--- WHAT THE TASK REQUIRES ---
All lines in the records below with the word "computer" must be returned.

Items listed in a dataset
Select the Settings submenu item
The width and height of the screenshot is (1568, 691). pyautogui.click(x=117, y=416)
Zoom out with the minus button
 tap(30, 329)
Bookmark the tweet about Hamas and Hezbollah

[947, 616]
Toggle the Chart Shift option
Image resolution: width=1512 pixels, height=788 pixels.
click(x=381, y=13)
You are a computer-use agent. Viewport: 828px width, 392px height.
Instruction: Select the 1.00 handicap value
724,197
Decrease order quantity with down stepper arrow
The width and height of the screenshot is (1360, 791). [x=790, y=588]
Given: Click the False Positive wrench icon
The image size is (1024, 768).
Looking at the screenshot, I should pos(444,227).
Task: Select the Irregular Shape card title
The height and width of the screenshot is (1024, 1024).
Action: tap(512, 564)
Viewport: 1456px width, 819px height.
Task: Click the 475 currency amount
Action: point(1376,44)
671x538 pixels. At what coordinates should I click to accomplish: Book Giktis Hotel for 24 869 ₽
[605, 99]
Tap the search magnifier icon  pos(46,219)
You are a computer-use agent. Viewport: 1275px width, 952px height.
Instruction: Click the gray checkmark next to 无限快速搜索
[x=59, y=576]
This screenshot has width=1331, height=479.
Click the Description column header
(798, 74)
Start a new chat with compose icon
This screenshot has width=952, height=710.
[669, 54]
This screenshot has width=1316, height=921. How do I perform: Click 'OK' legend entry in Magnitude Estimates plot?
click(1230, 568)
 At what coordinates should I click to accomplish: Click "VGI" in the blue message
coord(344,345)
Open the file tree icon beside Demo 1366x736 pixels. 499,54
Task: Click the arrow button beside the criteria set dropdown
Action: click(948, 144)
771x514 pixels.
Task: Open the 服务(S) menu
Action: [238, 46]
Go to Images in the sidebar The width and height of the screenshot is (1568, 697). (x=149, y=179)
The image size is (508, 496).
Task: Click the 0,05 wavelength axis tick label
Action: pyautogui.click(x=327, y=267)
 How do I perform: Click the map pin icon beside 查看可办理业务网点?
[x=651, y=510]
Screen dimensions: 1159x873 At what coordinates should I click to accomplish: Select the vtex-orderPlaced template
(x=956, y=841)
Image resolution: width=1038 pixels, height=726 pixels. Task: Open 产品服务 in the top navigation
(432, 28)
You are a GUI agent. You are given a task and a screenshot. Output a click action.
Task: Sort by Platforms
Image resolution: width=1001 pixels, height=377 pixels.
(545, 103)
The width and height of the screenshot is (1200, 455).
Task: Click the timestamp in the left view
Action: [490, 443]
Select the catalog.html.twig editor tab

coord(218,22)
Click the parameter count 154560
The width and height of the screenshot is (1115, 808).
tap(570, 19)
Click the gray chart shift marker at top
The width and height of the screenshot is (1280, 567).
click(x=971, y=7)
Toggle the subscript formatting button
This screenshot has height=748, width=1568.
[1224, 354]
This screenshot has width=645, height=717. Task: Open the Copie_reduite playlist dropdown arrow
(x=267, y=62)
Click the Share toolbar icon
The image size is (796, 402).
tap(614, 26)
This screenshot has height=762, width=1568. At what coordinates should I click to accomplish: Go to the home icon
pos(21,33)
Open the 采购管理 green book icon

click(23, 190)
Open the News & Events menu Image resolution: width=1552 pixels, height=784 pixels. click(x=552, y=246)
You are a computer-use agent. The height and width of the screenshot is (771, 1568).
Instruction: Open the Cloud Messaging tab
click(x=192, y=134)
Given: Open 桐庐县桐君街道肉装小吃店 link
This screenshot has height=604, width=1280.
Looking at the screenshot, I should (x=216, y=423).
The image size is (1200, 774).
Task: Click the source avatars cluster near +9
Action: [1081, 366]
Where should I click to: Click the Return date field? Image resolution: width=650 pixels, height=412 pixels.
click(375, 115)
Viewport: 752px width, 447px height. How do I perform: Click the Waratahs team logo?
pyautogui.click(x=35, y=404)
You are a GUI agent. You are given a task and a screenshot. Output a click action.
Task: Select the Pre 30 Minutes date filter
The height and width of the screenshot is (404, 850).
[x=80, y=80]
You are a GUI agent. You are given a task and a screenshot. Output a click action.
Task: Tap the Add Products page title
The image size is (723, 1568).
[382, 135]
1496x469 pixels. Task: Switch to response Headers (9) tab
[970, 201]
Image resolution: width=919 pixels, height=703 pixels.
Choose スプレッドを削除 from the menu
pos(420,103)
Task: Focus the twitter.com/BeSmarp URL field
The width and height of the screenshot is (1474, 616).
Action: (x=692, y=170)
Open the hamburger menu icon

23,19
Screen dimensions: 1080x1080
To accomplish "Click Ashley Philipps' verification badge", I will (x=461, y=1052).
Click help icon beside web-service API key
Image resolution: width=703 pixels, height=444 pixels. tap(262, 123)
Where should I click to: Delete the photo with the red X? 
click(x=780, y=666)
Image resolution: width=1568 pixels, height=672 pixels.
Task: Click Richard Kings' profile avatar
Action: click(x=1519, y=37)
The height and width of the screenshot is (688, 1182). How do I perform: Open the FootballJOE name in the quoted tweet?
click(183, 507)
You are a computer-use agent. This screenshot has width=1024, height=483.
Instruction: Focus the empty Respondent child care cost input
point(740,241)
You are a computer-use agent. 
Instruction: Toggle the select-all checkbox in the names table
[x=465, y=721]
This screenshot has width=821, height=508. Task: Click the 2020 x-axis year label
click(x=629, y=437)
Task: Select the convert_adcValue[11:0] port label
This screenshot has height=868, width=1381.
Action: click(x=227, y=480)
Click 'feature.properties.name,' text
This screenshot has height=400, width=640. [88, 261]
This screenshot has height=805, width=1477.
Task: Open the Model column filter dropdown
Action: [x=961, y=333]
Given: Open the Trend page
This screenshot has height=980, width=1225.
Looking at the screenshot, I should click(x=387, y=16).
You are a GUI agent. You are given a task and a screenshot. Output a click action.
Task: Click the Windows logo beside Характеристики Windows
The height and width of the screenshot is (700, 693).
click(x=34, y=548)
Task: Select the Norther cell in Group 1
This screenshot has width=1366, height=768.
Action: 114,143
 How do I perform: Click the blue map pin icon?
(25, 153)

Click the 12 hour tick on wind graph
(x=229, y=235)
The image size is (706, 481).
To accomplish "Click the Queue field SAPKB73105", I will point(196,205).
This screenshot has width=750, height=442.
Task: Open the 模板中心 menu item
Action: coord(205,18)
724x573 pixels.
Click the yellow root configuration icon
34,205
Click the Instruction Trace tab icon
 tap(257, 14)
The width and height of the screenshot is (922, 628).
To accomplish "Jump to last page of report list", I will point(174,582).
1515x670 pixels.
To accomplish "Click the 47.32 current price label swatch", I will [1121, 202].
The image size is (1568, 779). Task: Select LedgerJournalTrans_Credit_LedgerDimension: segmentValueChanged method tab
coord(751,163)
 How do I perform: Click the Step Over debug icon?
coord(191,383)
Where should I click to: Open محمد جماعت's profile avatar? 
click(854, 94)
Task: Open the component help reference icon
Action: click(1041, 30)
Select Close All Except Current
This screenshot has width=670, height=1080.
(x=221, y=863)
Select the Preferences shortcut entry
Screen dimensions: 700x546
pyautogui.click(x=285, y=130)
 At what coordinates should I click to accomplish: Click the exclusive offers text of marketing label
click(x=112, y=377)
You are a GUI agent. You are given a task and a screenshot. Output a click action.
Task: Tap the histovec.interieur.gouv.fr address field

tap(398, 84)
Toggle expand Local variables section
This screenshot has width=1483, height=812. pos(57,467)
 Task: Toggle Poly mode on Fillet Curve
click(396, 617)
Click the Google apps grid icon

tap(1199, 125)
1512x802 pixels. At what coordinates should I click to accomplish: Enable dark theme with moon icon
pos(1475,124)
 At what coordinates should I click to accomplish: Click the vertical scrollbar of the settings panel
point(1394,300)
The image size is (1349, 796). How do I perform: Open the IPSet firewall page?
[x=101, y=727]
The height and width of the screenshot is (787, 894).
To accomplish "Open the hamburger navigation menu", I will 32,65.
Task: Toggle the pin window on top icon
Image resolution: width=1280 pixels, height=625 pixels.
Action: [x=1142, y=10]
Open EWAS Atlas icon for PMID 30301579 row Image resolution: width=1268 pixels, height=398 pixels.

--- RESPONSE AREA ---
You are a computer-use agent. Viewport: 828px width, 392px height.
You are a computer-use agent. Viewport: 1275px width, 952px height.
You are a computer-use agent. The height and width of the screenshot is (771, 1568).
You are a computer-use agent. This screenshot has width=1024, height=483.
You are a computer-use agent. 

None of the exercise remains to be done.